Eventually getting back on her feet, Severight earned her high school diploma and went on to secure certification as a fourth class power engineer. When her instructor warned the class that the industry was typically more suited to men, Severight took it as a personal challenge to prove she could do the job just as well. She was eight months pregnant and holding a part-time job when she ultimately graduated the intense first-year program. Although she proved she could step up to the occasion, in the end, she decided the work didn’t suit her after all.

Today, Severight continues to struggle with the pull of her addictions. Despite this, she has learned a number of healthier ways to cope. She smudges, she prays. Sometimes she has long stretches of sobriety, and other times she loses her focus.

“Each time I slip up, I get back up again,” she asserted.

With the support of her therapist, her community, her family, and her mom, Severight continues to build a life she wants to feel happy and excited about.
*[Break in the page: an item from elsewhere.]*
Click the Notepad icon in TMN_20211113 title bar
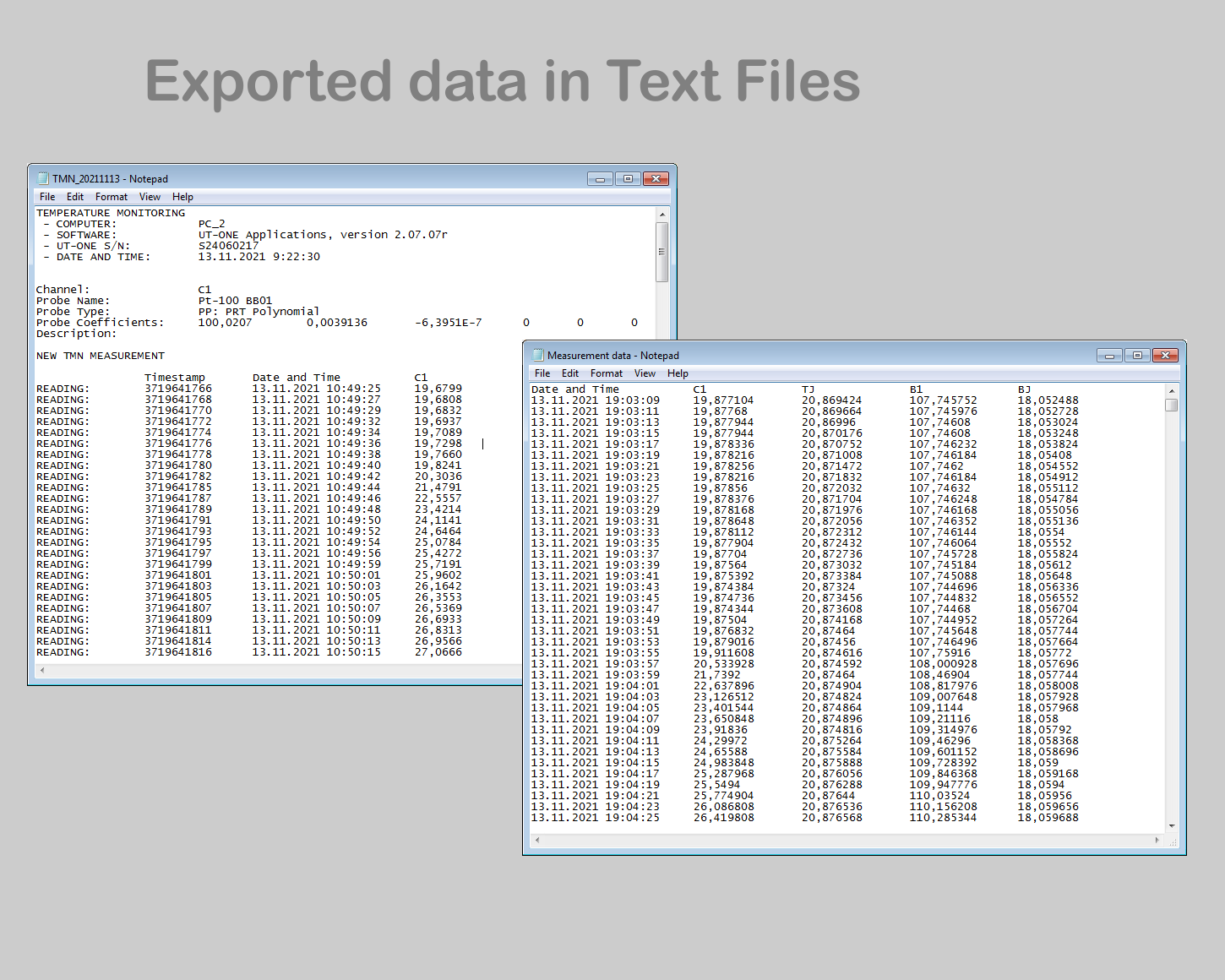Screen dimensions: 1225x980 pyautogui.click(x=42, y=178)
She is now the proud mother of four children. Her oldest daughter, Raye, earned an academic scholarship to the Athol Murray College of Notre Dame in Wilcox, SK. Now at 20, and a mother herself, her daughter lives a few blocks away from Severight and they maintain a close relationship. Severight’s younger children, Lenard, 13, Sirius, 4, and six-month-old Hannah-Lee keep the 36 year-old mom wildly busy at home. Lenard still lives with Severight’s mother on the Cote reservation, but goes back-and-forth between the two homes.
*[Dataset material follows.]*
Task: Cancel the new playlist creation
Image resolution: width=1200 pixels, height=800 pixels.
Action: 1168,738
What Severight has come to realize, after all she has been through in her short years, is that she loves to comfort others by cooking for them.

 

“Cooking is my therapy. If I can help in any way, I will cook my little heart out. People often ask me to cook things like bannock, Indian tacos – and I can, of course. But I would love to cook different dishes as well. I can cook Jamaican, Mexican, Afghani, donairs – all kinds of styles.”

While she is happy preparing nourishing food for the centre at this time, Severight dreams of opening her own kitchen someday and launching a menu that will truly showcase her multidimensional talents.